▸ Task description
Everything from the line that contains "The image size is (1109, 518)." through the last line of the listing must be copied exactly, with both of those lines included and no others.

▸ Records to process

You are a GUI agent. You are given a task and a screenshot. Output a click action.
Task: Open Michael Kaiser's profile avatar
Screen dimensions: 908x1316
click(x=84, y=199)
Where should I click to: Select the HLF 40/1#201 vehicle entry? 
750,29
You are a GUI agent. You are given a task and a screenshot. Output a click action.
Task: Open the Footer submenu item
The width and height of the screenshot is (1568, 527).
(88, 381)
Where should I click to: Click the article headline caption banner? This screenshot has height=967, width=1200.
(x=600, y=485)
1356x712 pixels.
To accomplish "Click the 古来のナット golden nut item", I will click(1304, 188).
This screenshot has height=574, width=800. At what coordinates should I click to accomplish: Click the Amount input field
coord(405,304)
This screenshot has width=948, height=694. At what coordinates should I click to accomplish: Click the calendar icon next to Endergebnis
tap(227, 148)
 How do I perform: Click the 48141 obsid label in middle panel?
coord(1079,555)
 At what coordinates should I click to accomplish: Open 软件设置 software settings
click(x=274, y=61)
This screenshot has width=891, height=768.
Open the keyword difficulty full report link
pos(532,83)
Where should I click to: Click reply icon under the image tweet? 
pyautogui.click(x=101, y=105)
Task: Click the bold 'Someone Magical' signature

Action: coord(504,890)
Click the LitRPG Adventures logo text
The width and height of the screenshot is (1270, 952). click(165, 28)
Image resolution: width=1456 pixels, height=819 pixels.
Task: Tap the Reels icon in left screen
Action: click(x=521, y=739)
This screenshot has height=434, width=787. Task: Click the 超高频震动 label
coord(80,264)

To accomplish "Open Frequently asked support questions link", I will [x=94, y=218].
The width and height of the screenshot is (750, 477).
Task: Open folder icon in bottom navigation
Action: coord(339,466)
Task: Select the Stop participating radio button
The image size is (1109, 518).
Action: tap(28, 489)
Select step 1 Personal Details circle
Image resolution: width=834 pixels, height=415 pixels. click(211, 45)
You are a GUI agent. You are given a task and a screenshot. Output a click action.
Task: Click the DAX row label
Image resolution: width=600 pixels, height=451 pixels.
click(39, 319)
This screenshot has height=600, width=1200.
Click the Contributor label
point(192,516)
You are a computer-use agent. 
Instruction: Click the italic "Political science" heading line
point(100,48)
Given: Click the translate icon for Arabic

▸ Completed exercise
The image size is (1109, 518).
Action: tap(28, 489)
Select step 1 Personal Details circle
Image resolution: width=834 pixels, height=415 pixels. click(211, 45)
You are a GUI agent. You are given a task and a screenshot. Output a click action.
Task: Click the DAX row label
Image resolution: width=600 pixels, height=451 pixels.
click(39, 319)
This screenshot has height=600, width=1200.
Click the Contributor label
point(192,516)
You are a computer-use agent. 
Instruction: Click the italic "Political science" heading line
point(100,48)
Given: Click the translate icon for Arabic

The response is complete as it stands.